Cumulus Press, 2006
Read by Kelly Ward
It appears that 2006 has marked the stale-date on tragedy. Five years after 9/11, we in North America have decided that we can now be entertained by what happened in New York in 2001. Feature films and made-for-tv movies have begun using the producers’ imagined accounts of the events of 9/11 as subject matter. These films differ from our obsessions with 9/11 in previous years –they are wholly ficticious where previous books and film material have been widely interested in investigating the facts of 9/11 (read: Fahrenheit 9/11, The 9/11 Commission Report et al.)
It is unfortunate that David Bernans’ North of 9/11 was published in this particular cultural climate. Bernans’ novel centres on the aftermath of 9/11, specifically the backlash felt among a group of pro-Palestinian activists in Montreal. At first glance it may look as though Bernans is capitalizing (as many other creators of fiction have) on ongoing cultural conflicts that are, I would argue, nowhere near resolved. As I watch Hollywood painting stories of 9/11 with dramatic lighting and creative makeup, I can’t help but think that we are missing the point.

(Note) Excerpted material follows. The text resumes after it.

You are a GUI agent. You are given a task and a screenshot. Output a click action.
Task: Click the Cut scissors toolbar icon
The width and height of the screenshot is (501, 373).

Bernans’ novel, however, side-steps these inherent pitfalls, and places the story in the realm of what we, as Canadians, can know for sure. 9/11 has had a specific and palpable effect on our national notion of multiculturalism. The conflict between the main character of Sarah and her American-born father illustrates this truth. Sarah’s involvement in peaceful protest reads to her father as terrorism because it is carried out alongside “Arab terrorist suspects” (read: students of Arab descent). By forcing his story to stay within this Canadian framework, Bernans allows the reader to consider 9/11 in a broader context of consequences. We are not taken inside the planes or into the back rooms of FBI investigations, but are shown characters who are truly “North” of 9/11, un-involved, and yet — as we all have been — forever changed.
Bernans has created a fiction that does what political fiction is meant to do — move readers toward a greater questioning of their surroundings.